Page extract -
--- begin ---

I get a kick out of checking in at Dodge City. I also check us in at a few other points just so people know where we are. I have a lot of friends who are jealous of our train adventures. I keep telling them to join us. 

When are you traveling on the SWC?


----------



## Cooley47

December 31st-Jan 2nd.


----------



## SarahZ

Looks like we're going to miss you by just a few days. We leave ABQ on 12/27 and get into CHI on 12/28.


----------



## Cooley47

Yup, just a couple days early. I start my travel from D.C. the 30th, and end up in Cali on the 2nd.


----------



## Trainmans daughter

SarahZ said:


> Looks like we're going to miss you by just a few days. We leave ABQ on 12/27 and get into CHI on 12/28.


We are arriving in Chicago on the 28th, also. If on time, the CZ will pull into the station about 25 minutes before you get there. Maybe we'll see each other!


----------



## SarahZ

Trainmans daughter said:


> SarahZ said:
> 
> 
> 
> Looks like we're going to miss you by just a few days. We leave ABQ on 12/27 and get into CHI on 12/28.
> 
> 
> 
> We are arriving in Chicago on the 28th, also. If on time, the CZ will pull into the station about 25 minutes before you get there. Maybe we'll see each other!
Click to expand...

That would be cool! We'll be in the lounge, waiting for the 6:00 Wolverine to depart. I imagine you'll be heading to your hotel at that point.

--- end ---

Aim A -
Check each statement against the train travel thread. For each, answer yes or no and quote the words that decide it: (i) Cooley47 starts traveling from D.C. on the 30th. (ii) SarahZ leaves ABQ on 12/28. (iii) SarahZ plans to wait in the lounge for the 6:00 Wolverine.
Aim B -
In the train travel thread, if the CZ is on time, how long before SarahZ's arrival will it pull into the Chicago station?
Aim C -
Pick up the train travel thread where it stops, and write the reply that comes next.

Data rows -

--- begin ---

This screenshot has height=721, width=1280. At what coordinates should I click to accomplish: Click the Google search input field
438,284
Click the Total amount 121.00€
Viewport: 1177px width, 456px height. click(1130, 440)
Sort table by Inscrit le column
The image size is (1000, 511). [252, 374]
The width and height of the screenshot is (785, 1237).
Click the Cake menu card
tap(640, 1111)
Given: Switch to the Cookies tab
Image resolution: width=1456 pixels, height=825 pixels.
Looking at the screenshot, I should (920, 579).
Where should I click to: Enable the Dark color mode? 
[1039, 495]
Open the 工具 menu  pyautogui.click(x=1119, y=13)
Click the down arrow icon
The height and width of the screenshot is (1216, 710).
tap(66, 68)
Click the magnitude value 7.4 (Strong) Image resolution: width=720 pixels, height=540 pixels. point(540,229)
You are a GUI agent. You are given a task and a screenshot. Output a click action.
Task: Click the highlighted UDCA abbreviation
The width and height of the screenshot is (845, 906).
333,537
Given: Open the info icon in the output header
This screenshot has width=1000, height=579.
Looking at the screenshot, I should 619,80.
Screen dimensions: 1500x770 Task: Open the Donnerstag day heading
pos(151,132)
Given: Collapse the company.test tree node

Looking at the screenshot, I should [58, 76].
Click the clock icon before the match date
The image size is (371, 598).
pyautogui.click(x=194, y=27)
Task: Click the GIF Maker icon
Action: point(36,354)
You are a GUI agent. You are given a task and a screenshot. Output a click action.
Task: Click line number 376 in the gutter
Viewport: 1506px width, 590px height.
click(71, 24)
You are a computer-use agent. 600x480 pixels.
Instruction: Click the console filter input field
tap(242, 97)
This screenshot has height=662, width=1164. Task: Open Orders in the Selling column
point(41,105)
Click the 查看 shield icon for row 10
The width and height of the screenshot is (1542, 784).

--- end ---

Result A -
(i) Yes: "I start my travel from D.C. the 30th"
(ii) No: "We leave ABQ on 12/27 and get into CHI on 12/28."
(iii) Yes: "We'll be in the lounge, waiting for the 6:00 Wolverine to depart."

Result B -
About 25 minutes before.

Result C -
----------



## Trainmans daughter

SarahZ said:


> Trainmans daughter said:
> 
> 
> 
> 
> 
> SarahZ said:
> 
> 
> 
> Looks like we're going to miss you by just a few days. We leave ABQ on 12/27 and get into CHI on 12/28.
> 
> 
> 
> We are arriving in Chicago on the 28th, also. If on time, the CZ will pull into the station about 25 minutes before you get there. Maybe we'll see each other!
> 
> Click to expand...
> 
> That would be cool! We'll be in the lounge, waiting for the 6:00 Wolverine to depart. I imagine you'll be heading to your hotel at that point.
Click to expand...

Maybe we'll hang out for a few minutes with you in the lounge. To date, I've only met one forum member--meeting you would double that number. We could share a complimentary package of Goldfish crackers and call it a "mini Chicago Gathering".


----------



## SarahZ

Haha. Deal.  We'll tell you all about our trip to San Francisco and how much we loved it.

If the kidlet is hungry, we can have dinner in the food court or Metro Deli.


----------



## Trainmans daughter

Sounds good, Sarah.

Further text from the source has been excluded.